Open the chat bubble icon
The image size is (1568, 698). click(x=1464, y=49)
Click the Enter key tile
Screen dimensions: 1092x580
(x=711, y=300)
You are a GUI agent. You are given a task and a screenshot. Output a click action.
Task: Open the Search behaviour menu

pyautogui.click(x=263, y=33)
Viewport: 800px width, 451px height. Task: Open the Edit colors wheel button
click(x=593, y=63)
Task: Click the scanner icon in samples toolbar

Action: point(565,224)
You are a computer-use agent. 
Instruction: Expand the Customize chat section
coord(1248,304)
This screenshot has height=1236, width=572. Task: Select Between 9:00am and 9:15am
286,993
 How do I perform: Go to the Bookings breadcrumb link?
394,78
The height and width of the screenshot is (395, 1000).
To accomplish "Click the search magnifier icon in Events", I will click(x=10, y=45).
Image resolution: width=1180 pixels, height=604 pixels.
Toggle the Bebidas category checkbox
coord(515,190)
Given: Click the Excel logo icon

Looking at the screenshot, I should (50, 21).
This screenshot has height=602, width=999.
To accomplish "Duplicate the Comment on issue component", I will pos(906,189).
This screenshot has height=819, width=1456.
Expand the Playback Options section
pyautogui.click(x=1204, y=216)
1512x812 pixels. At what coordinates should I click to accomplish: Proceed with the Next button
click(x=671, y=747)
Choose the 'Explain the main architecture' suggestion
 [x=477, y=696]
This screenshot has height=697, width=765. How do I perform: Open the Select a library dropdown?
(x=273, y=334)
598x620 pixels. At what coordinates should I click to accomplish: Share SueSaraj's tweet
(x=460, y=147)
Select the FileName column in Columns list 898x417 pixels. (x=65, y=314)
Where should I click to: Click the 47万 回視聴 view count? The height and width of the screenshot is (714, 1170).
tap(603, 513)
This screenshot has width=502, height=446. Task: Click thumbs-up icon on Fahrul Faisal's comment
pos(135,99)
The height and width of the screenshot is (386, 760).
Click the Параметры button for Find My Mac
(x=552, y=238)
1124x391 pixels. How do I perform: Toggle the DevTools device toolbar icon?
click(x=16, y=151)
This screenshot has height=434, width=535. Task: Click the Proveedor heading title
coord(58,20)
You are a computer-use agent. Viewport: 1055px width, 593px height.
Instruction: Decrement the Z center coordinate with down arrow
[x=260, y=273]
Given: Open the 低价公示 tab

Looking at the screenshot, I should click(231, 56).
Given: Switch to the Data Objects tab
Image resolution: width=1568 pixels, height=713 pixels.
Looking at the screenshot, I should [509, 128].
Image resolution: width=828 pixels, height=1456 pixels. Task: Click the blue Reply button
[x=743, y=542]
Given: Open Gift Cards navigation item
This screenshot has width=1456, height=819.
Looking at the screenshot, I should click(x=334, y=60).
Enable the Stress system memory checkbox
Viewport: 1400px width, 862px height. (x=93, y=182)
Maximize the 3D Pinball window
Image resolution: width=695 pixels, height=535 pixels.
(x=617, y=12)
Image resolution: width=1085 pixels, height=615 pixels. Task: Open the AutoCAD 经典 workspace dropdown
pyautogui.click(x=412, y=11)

== Requirement ==
Rewrite the lines above as a numbered list, leaving out the blank lines.

== Solution ==
1. Open the chat bubble icon
2. The image size is (1568, 698). click(x=1464, y=49)
3. Click the Enter key tile
4. Screen dimensions: 1092x580
5. (x=711, y=300)
6. You are a GUI agent. You are given a task and a screenshot. Output a click action.
7. Task: Open the Search behaviour menu
8. pyautogui.click(x=263, y=33)
9. Viewport: 800px width, 451px height. Task: Open the Edit colors wheel button
10. click(x=593, y=63)
11. Task: Click the scanner icon in samples toolbar
12. Action: point(565,224)
13. You are a computer-use agent. 
14. Instruction: Expand the Customize chat section
15. coord(1248,304)
16. This screenshot has height=1236, width=572. Task: Select Between 9:00am and 9:15am
17. 286,993
18.  How do I perform: Go to the Bookings breadcrumb link?
19. 394,78
20. The height and width of the screenshot is (395, 1000).
21. To accomplish "Click the search magnifier icon in Events", I will click(x=10, y=45).
22. Image resolution: width=1180 pixels, height=604 pixels.
23. Toggle the Bebidas category checkbox
24. coord(515,190)
25. Given: Click the Excel logo icon
26. Looking at the screenshot, I should (50, 21).
27. This screenshot has height=602, width=999.
28. To accomplish "Duplicate the Comment on issue component", I will pos(906,189).
29. This screenshot has height=819, width=1456.
30. Expand the Playback Options section
31. pyautogui.click(x=1204, y=216)
32. 1512x812 pixels. At what coordinates should I click to accomplish: Proceed with the Next button
33. click(x=671, y=747)
34. Choose the 'Explain the main architecture' suggestion
35.  [x=477, y=696]
36. This screenshot has height=697, width=765. How do I perform: Open the Select a library dropdown?
37. (x=273, y=334)
38. 598x620 pixels. At what coordinates should I click to accomplish: Share SueSaraj's tweet
39. (x=460, y=147)
40. Select the FileName column in Columns list 898x417 pixels. (x=65, y=314)
41. Where should I click to: Click the 47万 回視聴 view count? The height and width of the screenshot is (714, 1170).
42. tap(603, 513)
43. This screenshot has width=502, height=446. Task: Click thumbs-up icon on Fahrul Faisal's comment
44. pos(135,99)
45. The height and width of the screenshot is (386, 760).
46. Click the Параметры button for Find My Mac
47. (x=552, y=238)
48. 1124x391 pixels. How do I perform: Toggle the DevTools device toolbar icon?
49. click(x=16, y=151)
50. This screenshot has height=434, width=535. Task: Click the Proveedor heading title
51. coord(58,20)
52. You are a computer-use agent. Viewport: 1055px width, 593px height.
53. Instruction: Decrement the Z center coordinate with down arrow
54. [x=260, y=273]
55. Given: Open the 低价公示 tab
56. Looking at the screenshot, I should click(231, 56).
57. Given: Switch to the Data Objects tab
58. Image resolution: width=1568 pixels, height=713 pixels.
59. Looking at the screenshot, I should [509, 128].
60. Image resolution: width=828 pixels, height=1456 pixels. Task: Click the blue Reply button
61. [x=743, y=542]
62. Given: Open Gift Cards navigation item
63. This screenshot has width=1456, height=819.
64. Looking at the screenshot, I should click(x=334, y=60).
65. Enable the Stress system memory checkbox
66. Viewport: 1400px width, 862px height. (x=93, y=182)
67. Maximize the 3D Pinball window
68. Image resolution: width=695 pixels, height=535 pixels.
69. (x=617, y=12)
70. Image resolution: width=1085 pixels, height=615 pixels. Task: Open the AutoCAD 经典 workspace dropdown
71. pyautogui.click(x=412, y=11)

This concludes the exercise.